And that legend happens to Congressman Charles Rangel of Harlem. Now that the new NY-14 is 55% Hispanic, 36% NH black and 9% NH white/Asian, Sen. Adriano Espaillat contends that the time has come for Latinos to “kick down the door!”
Sen. Espaillat has thrown down his gauntlet by circulating nominating petitions for NY-14 today. Despite setting up an exploratory committee and circulating petitions but Espaillat has not formally announced his bid for Congress.
City And State’s Chris Bragg reached out to Rep. Rangel’s campaign and reported the following:
Rangel has said he intends to run for re-election, and his spokesman Bob Liff reaffirmed that today when asked about Espaillat circling petitions.
“No reaction other than that Rangel is running,” Liff emailed.
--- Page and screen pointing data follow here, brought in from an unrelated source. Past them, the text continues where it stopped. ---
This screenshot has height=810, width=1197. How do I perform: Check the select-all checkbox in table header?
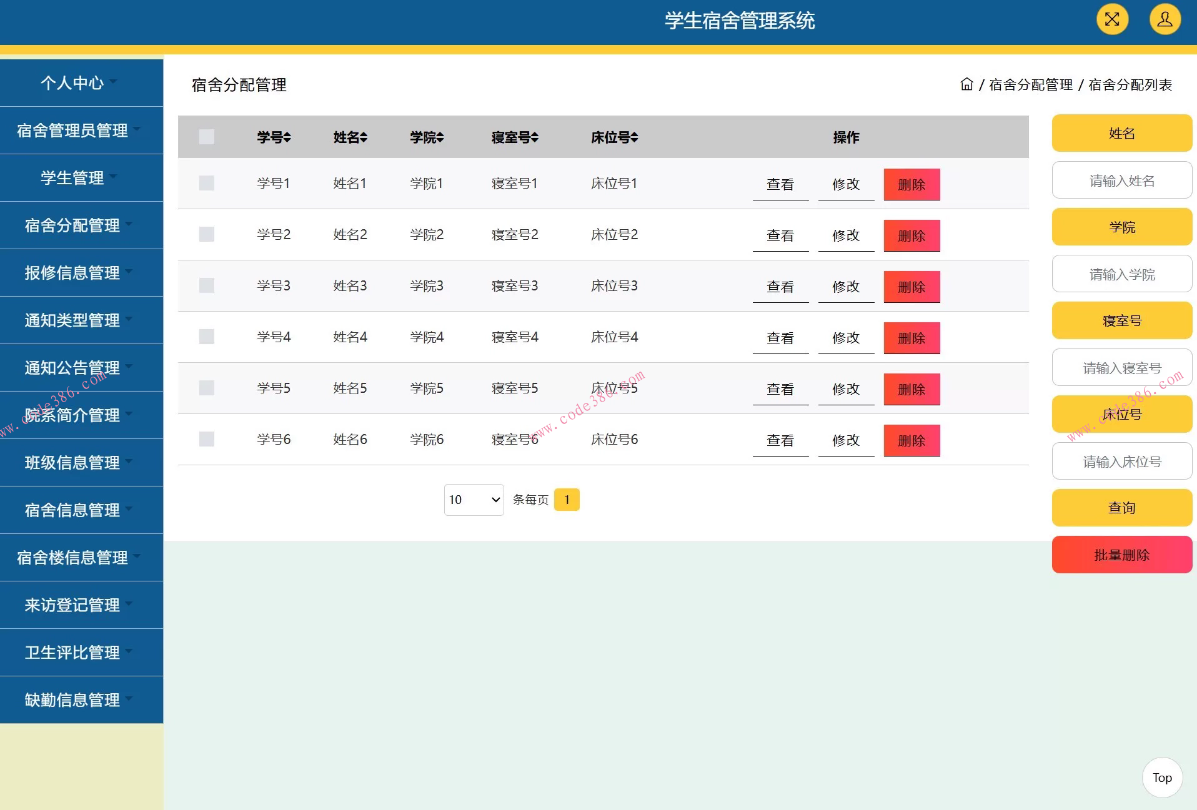pos(207,137)
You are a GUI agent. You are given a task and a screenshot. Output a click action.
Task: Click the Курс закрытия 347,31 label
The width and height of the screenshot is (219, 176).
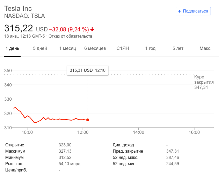tap(204, 82)
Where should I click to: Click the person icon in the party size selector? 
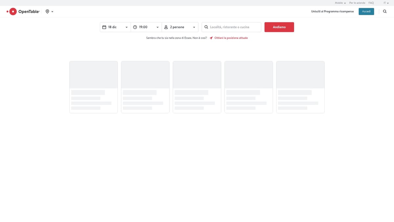click(x=165, y=27)
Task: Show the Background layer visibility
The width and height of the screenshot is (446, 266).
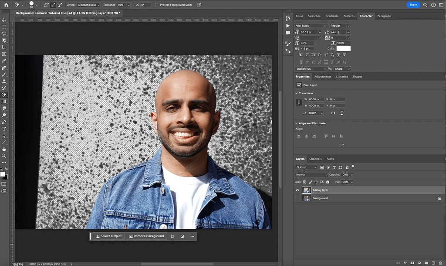Action: click(297, 198)
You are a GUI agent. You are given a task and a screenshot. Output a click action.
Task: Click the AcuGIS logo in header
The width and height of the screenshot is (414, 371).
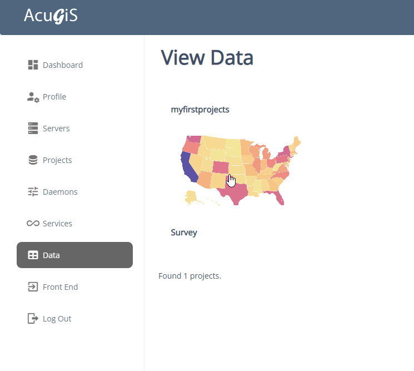(51, 16)
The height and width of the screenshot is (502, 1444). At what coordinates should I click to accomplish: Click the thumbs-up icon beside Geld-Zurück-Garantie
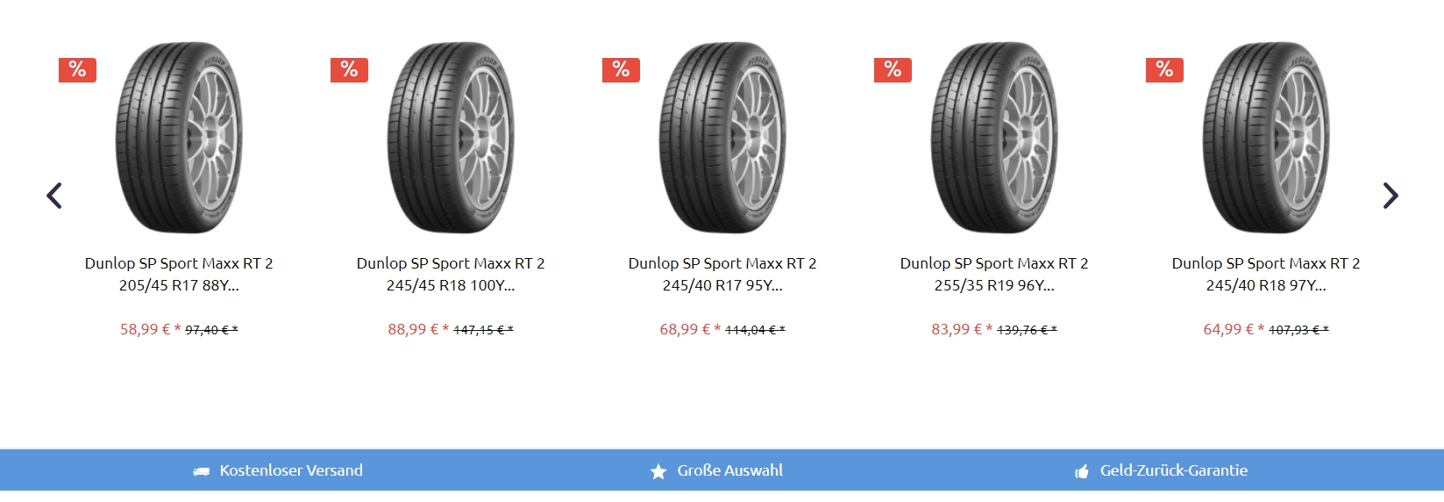(x=1082, y=471)
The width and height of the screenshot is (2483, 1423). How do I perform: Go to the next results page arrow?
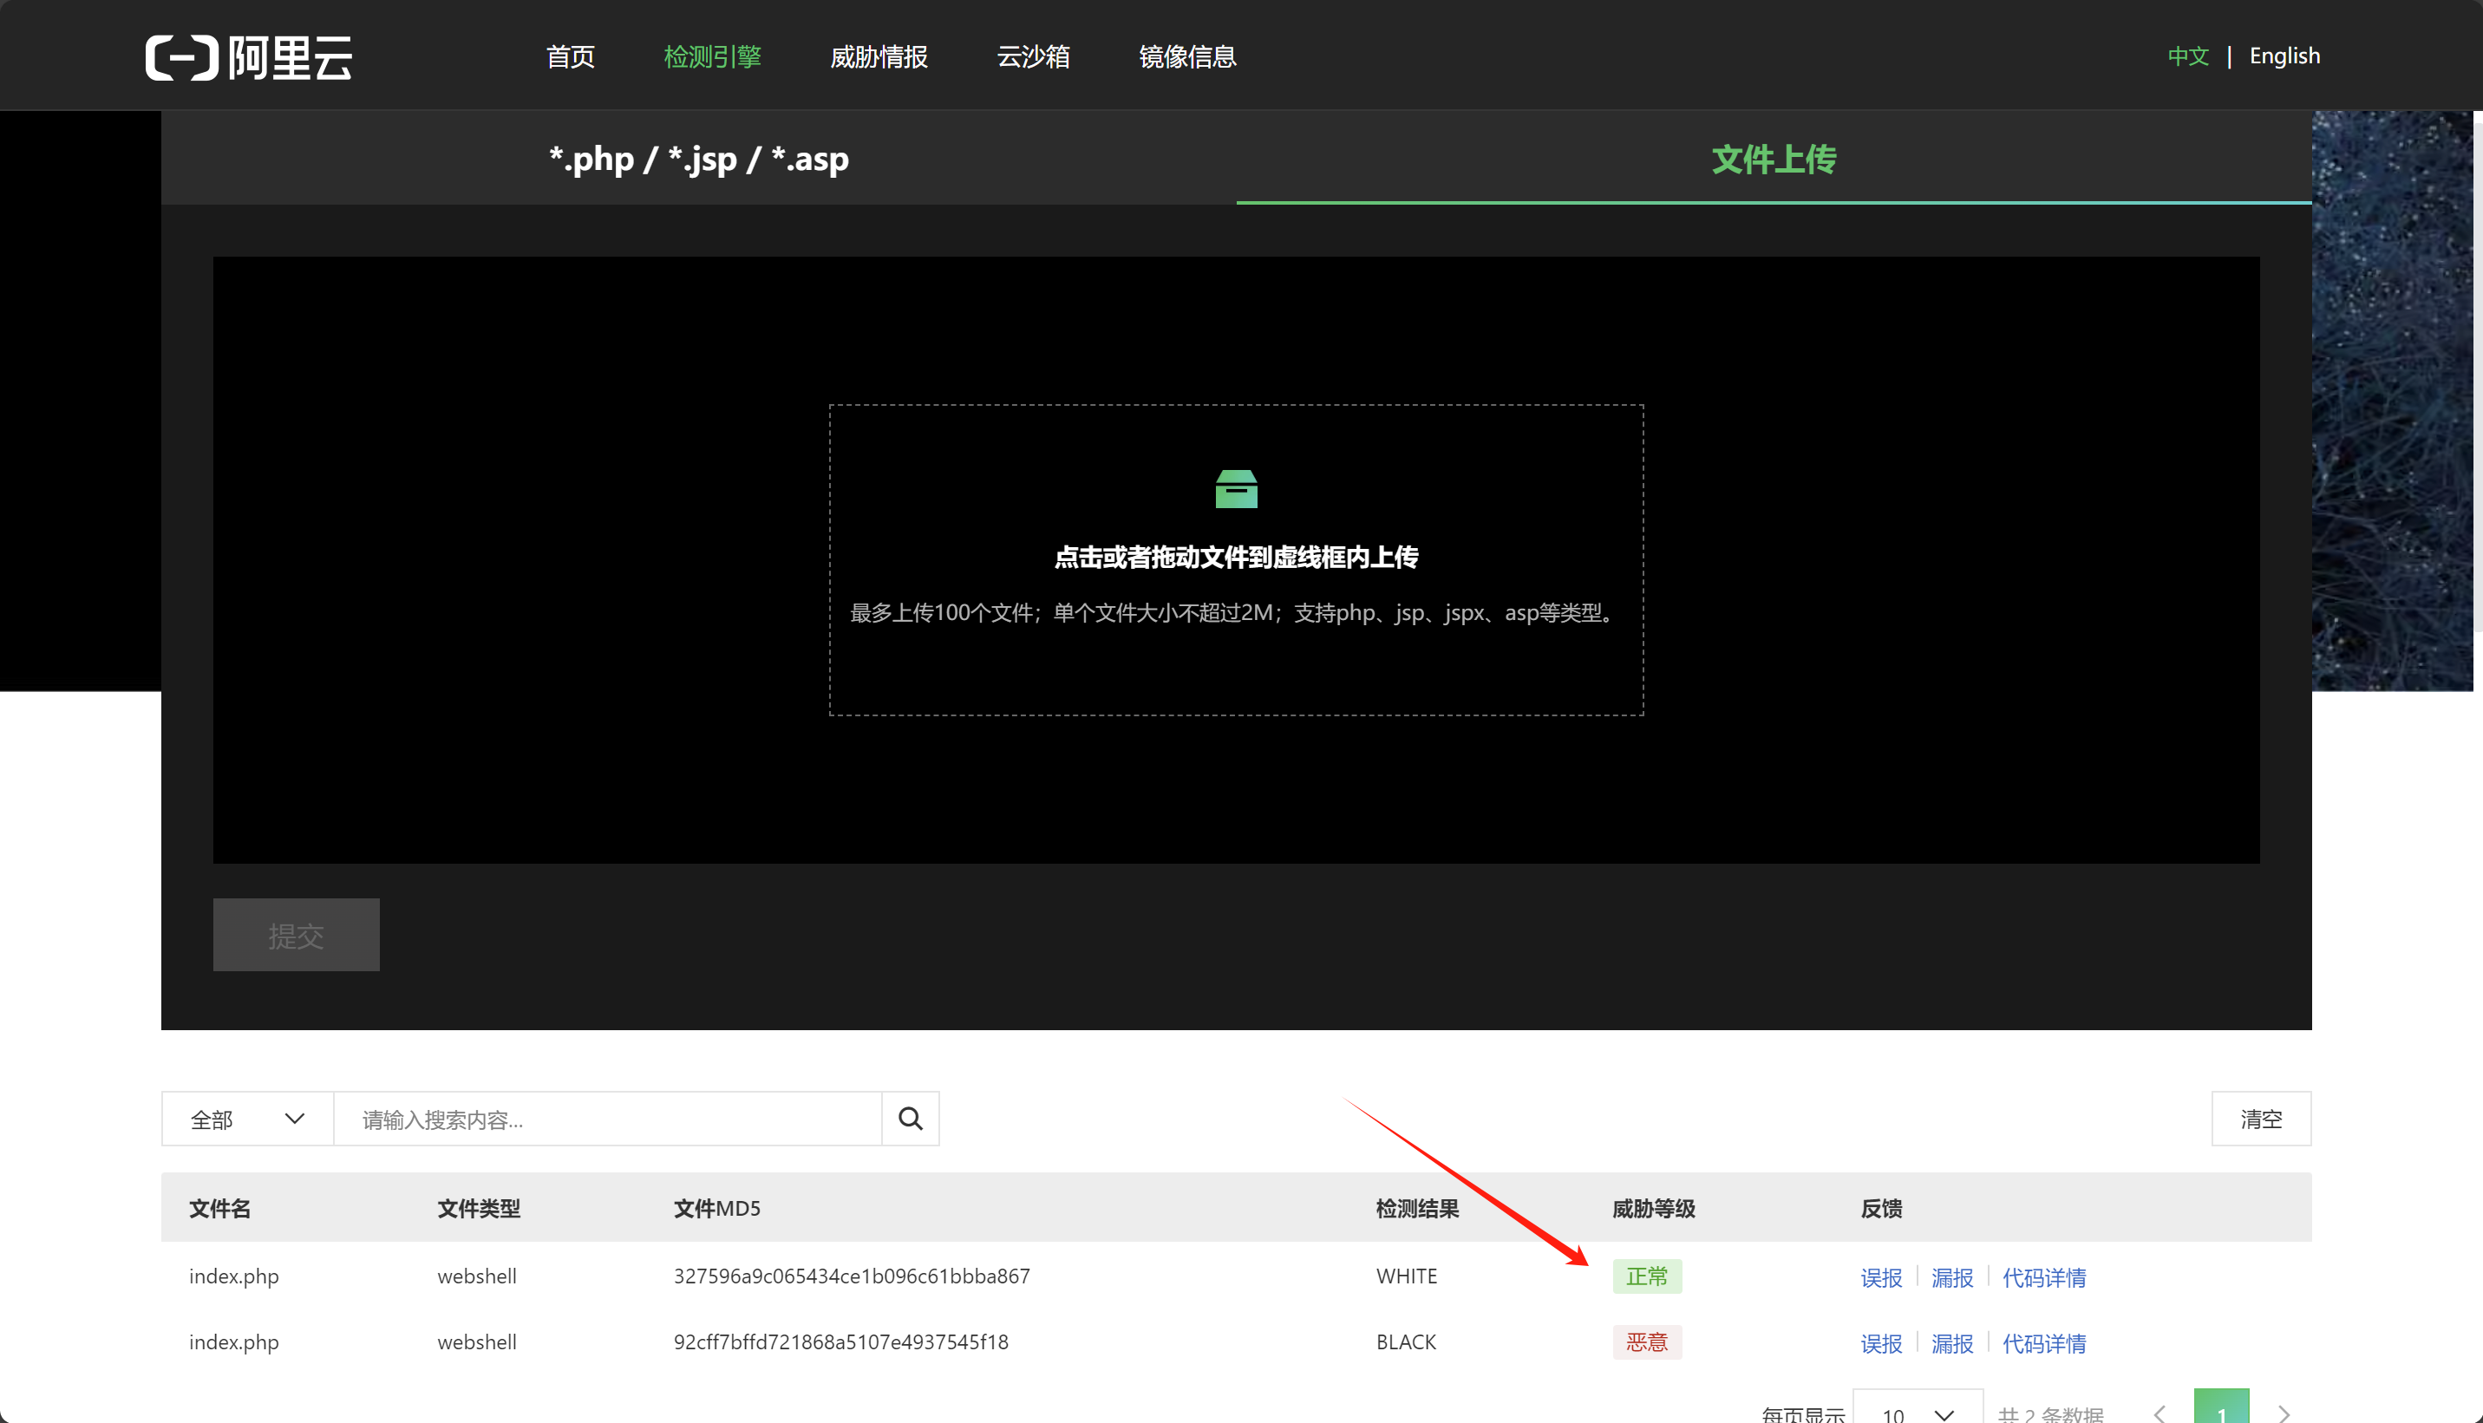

The normally cautious, Sen. Espaillat, and his team, must sense a path to victory. I believe that path involves the three African American challengers, who have expressed their desire to run against Rep. Rangel.
A divided black vote and a Hispanic-white coalition could make Sen. Espaillat the victor on June 26.
In his Notebook blog, C&S’ Chris Bragg tries to game out two scenarios where Rangel keeps the district in black hands. In scenario one, Rangel decides against running for re-election but maneuvers for Assemblyman Keith Wright to run his place. In scenario two, Rangel runs against Espaillat head-to-head. Bragg does not predict the outcomes. Instead, he excitedly awaits the match-ups.
In the comments section, I suggest two other more likely scenarios and outcomes. In one, Rangel wins the primary, declines the nomination and his vacancy committee selects a replacement. In the other, Rangel wins both the primary and general elections but does not complete his new term. In that event, the Democratic county committee convenes to designate a candidate for the ensuing special election. This scenario is complicated by the various factions that may control blocs of county committee votes.
Read City&State – Espaillat: “It’s tough to run against a legend.”.
Do you think Espaillat will succeed in his effort to become the third Hispanic (and first Dominican American) Member of Congress from NY?